====== Record list ======
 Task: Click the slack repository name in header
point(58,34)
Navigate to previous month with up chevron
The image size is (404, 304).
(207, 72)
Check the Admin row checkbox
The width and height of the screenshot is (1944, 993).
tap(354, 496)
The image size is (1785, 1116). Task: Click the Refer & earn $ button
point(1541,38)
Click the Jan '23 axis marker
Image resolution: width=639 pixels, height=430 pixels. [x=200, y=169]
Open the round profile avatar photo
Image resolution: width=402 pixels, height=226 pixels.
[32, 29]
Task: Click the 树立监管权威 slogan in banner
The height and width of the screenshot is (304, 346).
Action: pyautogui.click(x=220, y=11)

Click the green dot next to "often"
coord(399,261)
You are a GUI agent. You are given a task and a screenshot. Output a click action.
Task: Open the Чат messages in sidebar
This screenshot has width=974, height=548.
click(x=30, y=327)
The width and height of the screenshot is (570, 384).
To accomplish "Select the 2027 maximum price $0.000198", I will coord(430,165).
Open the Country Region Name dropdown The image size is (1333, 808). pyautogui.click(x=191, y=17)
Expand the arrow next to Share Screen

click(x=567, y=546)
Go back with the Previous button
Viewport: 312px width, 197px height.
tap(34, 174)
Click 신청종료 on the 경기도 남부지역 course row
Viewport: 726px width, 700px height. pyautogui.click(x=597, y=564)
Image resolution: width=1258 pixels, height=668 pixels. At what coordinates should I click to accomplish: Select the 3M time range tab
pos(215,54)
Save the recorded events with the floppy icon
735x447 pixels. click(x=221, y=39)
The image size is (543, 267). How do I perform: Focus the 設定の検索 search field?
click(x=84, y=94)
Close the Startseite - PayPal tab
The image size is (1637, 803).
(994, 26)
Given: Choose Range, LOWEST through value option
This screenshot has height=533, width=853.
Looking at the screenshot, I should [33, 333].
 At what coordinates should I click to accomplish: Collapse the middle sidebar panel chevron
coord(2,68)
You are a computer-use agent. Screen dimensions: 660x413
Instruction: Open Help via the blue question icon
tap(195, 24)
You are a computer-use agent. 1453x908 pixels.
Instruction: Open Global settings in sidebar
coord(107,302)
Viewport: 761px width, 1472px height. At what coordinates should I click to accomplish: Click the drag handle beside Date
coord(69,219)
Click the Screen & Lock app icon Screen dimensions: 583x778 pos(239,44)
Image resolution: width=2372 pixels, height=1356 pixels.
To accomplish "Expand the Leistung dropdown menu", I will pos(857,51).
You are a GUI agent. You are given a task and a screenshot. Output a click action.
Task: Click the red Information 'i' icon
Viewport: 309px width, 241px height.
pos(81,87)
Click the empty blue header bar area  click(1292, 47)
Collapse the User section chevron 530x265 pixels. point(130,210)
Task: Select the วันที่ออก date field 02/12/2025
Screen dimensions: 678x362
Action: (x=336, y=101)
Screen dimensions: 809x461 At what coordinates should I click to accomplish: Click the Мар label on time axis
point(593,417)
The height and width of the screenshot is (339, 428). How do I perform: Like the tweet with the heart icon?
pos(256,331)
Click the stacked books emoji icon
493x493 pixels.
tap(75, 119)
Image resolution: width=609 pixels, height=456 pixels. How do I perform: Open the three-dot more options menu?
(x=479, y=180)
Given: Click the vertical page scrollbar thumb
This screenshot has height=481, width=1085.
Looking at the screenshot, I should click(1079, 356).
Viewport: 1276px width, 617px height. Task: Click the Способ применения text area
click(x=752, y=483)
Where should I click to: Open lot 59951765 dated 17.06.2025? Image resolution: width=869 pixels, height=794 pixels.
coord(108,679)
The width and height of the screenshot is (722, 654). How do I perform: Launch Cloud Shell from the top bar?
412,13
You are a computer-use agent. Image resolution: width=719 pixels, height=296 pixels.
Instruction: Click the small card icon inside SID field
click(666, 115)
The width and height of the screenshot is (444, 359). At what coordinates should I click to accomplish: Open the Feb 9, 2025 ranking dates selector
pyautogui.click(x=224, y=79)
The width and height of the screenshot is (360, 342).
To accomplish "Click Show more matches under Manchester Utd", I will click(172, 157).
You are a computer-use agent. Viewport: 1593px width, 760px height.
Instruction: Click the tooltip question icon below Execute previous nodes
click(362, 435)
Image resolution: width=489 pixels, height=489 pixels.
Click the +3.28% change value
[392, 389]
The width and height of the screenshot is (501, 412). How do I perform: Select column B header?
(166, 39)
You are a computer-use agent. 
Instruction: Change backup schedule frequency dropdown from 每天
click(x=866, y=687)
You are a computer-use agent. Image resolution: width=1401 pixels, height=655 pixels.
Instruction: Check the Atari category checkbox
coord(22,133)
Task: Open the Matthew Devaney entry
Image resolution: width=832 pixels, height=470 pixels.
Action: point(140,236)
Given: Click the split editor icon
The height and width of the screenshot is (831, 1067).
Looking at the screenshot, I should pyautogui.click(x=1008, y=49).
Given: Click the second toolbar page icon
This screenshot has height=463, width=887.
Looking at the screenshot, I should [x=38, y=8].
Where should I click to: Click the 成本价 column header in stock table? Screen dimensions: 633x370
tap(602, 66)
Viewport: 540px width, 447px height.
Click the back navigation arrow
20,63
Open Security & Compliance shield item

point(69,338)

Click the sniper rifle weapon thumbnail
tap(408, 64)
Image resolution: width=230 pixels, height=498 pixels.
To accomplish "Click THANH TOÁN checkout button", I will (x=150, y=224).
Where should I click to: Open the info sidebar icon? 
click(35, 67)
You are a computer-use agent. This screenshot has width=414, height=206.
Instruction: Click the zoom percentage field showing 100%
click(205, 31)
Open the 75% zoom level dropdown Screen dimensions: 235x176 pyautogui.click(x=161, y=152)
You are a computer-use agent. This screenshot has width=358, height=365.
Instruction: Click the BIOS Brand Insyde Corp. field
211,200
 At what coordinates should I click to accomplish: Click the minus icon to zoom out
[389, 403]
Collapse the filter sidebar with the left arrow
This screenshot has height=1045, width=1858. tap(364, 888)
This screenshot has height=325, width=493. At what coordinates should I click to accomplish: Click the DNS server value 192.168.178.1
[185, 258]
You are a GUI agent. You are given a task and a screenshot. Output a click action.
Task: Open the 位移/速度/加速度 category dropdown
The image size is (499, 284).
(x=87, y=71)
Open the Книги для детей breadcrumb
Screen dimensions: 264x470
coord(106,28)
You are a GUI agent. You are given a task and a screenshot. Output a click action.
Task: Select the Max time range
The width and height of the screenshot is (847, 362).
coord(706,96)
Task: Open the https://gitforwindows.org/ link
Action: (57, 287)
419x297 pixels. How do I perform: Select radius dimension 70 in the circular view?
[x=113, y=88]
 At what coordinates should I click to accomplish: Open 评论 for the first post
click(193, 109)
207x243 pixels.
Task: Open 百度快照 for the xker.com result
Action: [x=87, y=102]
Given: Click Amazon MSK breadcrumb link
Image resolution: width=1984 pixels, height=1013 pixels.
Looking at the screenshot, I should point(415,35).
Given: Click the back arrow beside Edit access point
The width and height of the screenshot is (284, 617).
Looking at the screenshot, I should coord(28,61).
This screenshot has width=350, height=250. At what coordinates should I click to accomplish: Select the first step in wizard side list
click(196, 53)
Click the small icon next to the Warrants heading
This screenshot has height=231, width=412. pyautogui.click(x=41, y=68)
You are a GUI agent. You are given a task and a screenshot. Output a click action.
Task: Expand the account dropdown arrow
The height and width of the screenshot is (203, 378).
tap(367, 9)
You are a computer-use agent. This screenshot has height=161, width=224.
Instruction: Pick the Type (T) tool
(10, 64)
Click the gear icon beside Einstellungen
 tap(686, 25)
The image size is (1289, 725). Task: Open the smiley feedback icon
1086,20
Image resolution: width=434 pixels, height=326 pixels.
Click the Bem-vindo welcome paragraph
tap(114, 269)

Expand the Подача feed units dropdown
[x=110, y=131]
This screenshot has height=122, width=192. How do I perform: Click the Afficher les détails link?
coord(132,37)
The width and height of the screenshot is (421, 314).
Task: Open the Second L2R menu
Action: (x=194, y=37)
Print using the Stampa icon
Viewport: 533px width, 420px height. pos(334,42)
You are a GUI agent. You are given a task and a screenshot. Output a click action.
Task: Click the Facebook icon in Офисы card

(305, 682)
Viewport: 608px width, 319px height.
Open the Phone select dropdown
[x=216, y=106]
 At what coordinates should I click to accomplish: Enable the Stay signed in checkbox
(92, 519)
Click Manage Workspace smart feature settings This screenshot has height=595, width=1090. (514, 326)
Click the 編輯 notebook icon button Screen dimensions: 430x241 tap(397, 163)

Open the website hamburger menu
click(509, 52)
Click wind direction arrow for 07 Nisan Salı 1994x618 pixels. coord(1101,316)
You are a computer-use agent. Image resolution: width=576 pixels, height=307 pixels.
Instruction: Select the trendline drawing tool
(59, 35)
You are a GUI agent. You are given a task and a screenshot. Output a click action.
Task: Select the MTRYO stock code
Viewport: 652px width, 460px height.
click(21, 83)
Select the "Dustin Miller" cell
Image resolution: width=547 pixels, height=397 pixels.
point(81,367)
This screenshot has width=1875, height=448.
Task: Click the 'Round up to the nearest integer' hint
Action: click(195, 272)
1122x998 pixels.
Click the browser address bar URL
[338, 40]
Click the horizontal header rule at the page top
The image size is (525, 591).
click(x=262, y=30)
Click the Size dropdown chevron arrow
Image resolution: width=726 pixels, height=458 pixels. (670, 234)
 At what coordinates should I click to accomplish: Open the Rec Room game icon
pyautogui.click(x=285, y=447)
======
* **What is expected**
Copy the records word for word, from the line that contains "Viewport: 540px width, 447px height." through the line that contains "click(35, 67)", including both of those lines.

* **Exercise response**
Viewport: 540px width, 447px height.
Click the back navigation arrow
20,63
Open Security & Compliance shield item

point(69,338)

Click the sniper rifle weapon thumbnail
tap(408, 64)
Image resolution: width=230 pixels, height=498 pixels.
To accomplish "Click THANH TOÁN checkout button", I will (x=150, y=224).
Where should I click to: Open the info sidebar icon? 
click(35, 67)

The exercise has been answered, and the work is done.